El mundo de la protesta ha cambiado mucho de unos años a esta parte, sobre todo porque ya se han encargado los políticos de dividirnos para que no nos pongamos de acuerdo en cuestiones básicas como que la democracia real no existe en nuestro país y deberíamos echarlos a todos a patadas.
Cada día que pasa estoy más convencido de que la apatía es la enfermedad de nuestro tiempo, la peor de las pandemias se ha hecho con nosotros. Y dirán ustedes que ya me he puesto apocalíptico, pero el caso es que llevo dándole vueltas al melón bastantes semanas y cada vez lo tengo más claro: indiferencia y más indiferencia.
Que yo no haga huelgas de hambre, ni acuda a manifestaciones, ni me líe a tiros es entendible (N.B.: Hace tiempo que aprendí la lección, hoy por hoy no tengo cargas, ni vivo por encima de mis posibilidades. Intento conformarme con una vida rutinaria donde las alegrías y las penas van y vienen como les da la gana), pero yo no sé qué piensan los pequeños empresarios, los padres de familia o los jóvenes
Indignación, aburrimiento, conformismo. Indignación, aburrimiento, conformismo… Ese es el patrón comportamental de los últimos años y que parece ser que funciona a la perfección en un mundo donde los que mandan juegan con nosotros y se van de rositas a la primera de cambio. Si a ello le unimos que los llamados agentes sociales (sindicatos, asociaciones y otras organizaciones subsidiarias) están conchabados en este ajo de sacarnos la pringue, cada vez se respira una calma chicha que nos deja al borde de una protesta que nunca termina de explotar.
La protesta es el nombre del álbum de Eduarda Lima que acaba de publicar la editorial Thule. En esta historia comienza cuando el pájaro dejo de cantar. Le siguieron el resto de aves, que también se callaron. Les siguieron los perros y los gatos y el resto de animales domésticos. Incluso los animales del zoo se giraron para que nadie les echara fotos. El silencio también llego hasta las selvas, las presas y los depredadores. Así hasta que los niños también secundaron la propuesta y todo se quedó mudo.
Construido sobre una paleta de color restringida al magenta, el rojo, el azul cobalto y el turquesa, este alegato en contra la contaminación a la que se ve sometido el medio natural y que puede hacerse extensiva a otras muchas buenas razones. Aunque el final es sorprendente y tiene su gracia, por favor, no lo utilicen para embucharnos el típico discursito. Con leer el libro ya es suficiente.

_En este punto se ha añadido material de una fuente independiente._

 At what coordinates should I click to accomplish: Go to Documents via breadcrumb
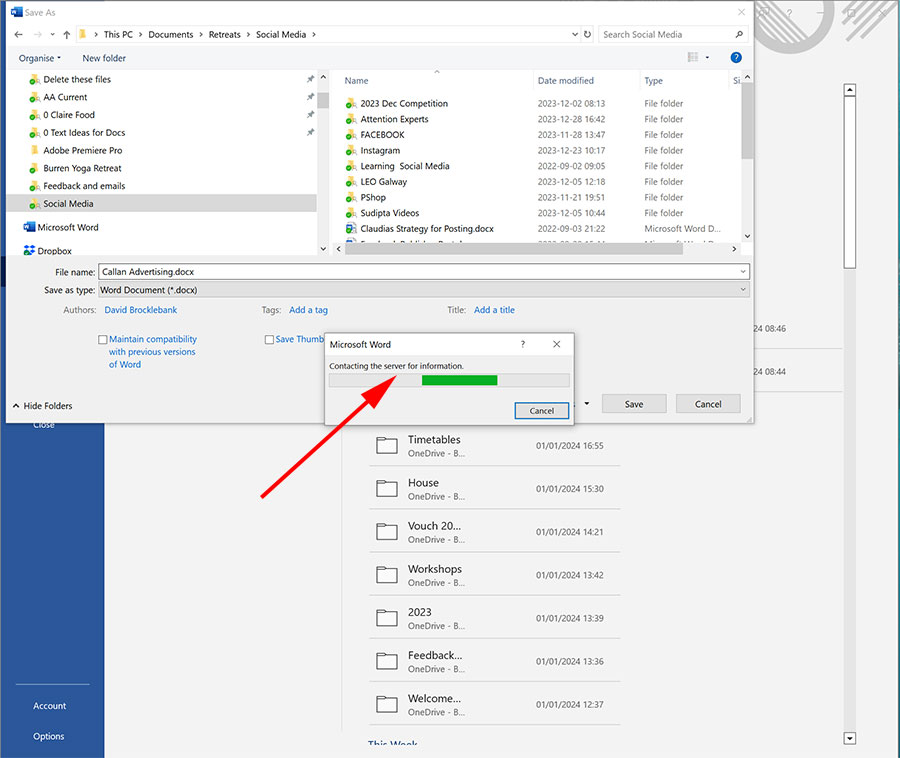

En lo que se refiere al libro como objeto podemos llamar la atención sobre unas guardas que funcionan a modo de prólogo y epílogo, y la ilustración que cubre tapa y contratapa. Desplieguen ambas y vean como todos los animales que aparecen en ella nos dan la espalda, como si una pose de indignación e indiferencia se tratara. ¡Un momento! Todos no. Un guepardo que se sitúa en la contraportada se gira para mirarnos fijamente con cierto halo de tristeza, una llamada, una petición hacia el lector que ha terminado esta historia que, lamentablemente, algún día puede acontecernos.